The Health subcommittee is reviewing draft legislation that would authorize a new regulatory framework for the U.S. Food and Drug Administration (FDA). Due to the current cumbersome regulatory process, the FDA has been evaluating 26 therapeutic categories of OTC drugs since the 1970s and has not yet finalized standard specifications, or monographs, for them.
Lawmakers have been working with the FDA and industry stakeholders to create a more flexible process funded by industry user fees.
Their legislative proposal, called the Over-the-Counter Monograph Safety, Innovation, and Reform Act of 2017, was authored by Burgess, along with U.S Reps. Bob Latta (R-OH), Diana DeGette (D-CO), Vice Chairman Brett Guthrie (R-KY) and Ranking Member Gene Green (D-TX).
“This bipartisan proposal establishes the OTC Monograph User Fee Program and makes a number of meaningful modifications to the monograph process,” Burgess said. “The goal is to create a system that is more flexible and more efficient, and reflects the scientific innovations so that patients and consumers have greater access to better and safer OTC drug products.”

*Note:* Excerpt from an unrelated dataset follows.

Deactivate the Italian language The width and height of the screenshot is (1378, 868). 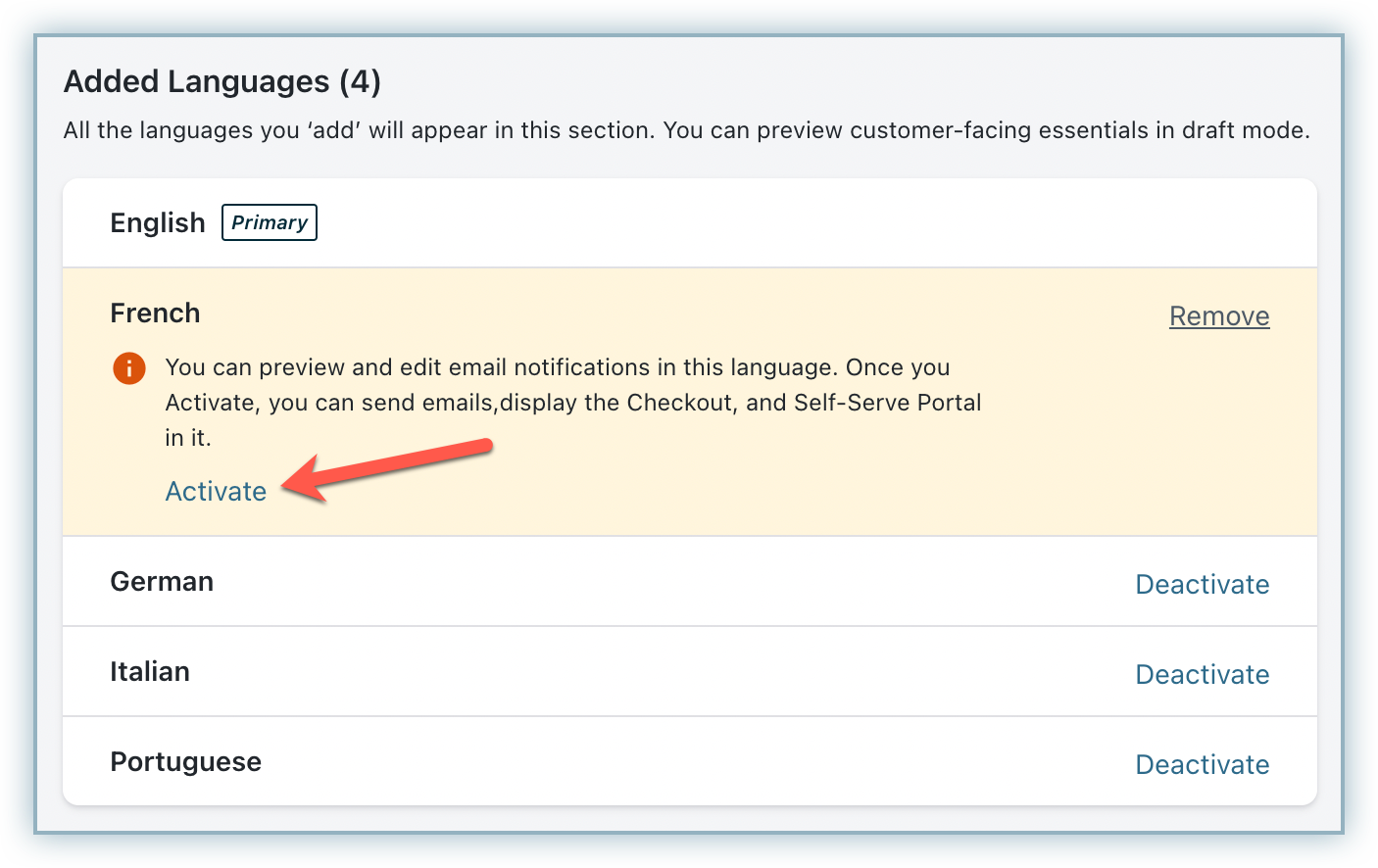(1202, 674)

In August, President Donald Trump signed into law the Food and Drug Administration Reauthorization Act, which included the reauthorization of the Prescription Drug User Fee Act (PDUFA) through 2022.
“Following the success of PDUFA, Congress enacted additional user fee agreements (UFAs), such as those that cover medical devices, generic drugs, and biosimilar drug products, as well as animal drug products and generic animal drug products,” said Dr. Janet Woodcock, director of the FDA’s Center for Drug Evaluation and Research.

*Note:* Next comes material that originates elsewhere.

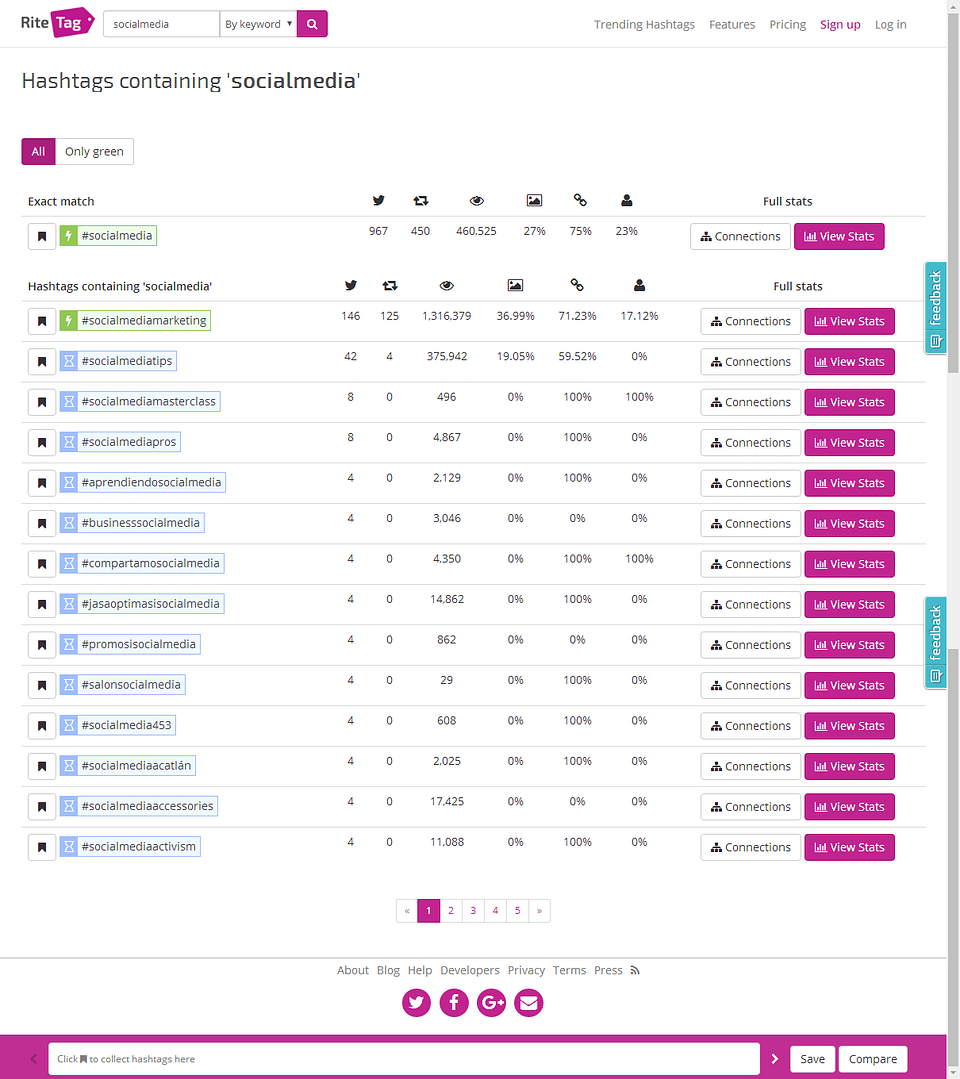
Task: Open the Google Plus footer icon
Action: pyautogui.click(x=491, y=1002)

“… New legislation is needed to allow FDA to establish a similar program for OTC monograph drug products that will help ensure a better resourced and more streamlined, efficient process,” Woodcock said.
U.S. Rep. Greg Walden (R-OR), the chairman of the House Energy and Commerce Committee, noted the FDA’s regulatory process has not been updated since the 1970s.
“As a result, there has been little to no innovation in this sector, and safety-related changes often take years to implement. That is simply unacceptable. Fortunately, FDA, regulated industry, and patient and consumer groups all agree that significant reform is necessary,” Walden said.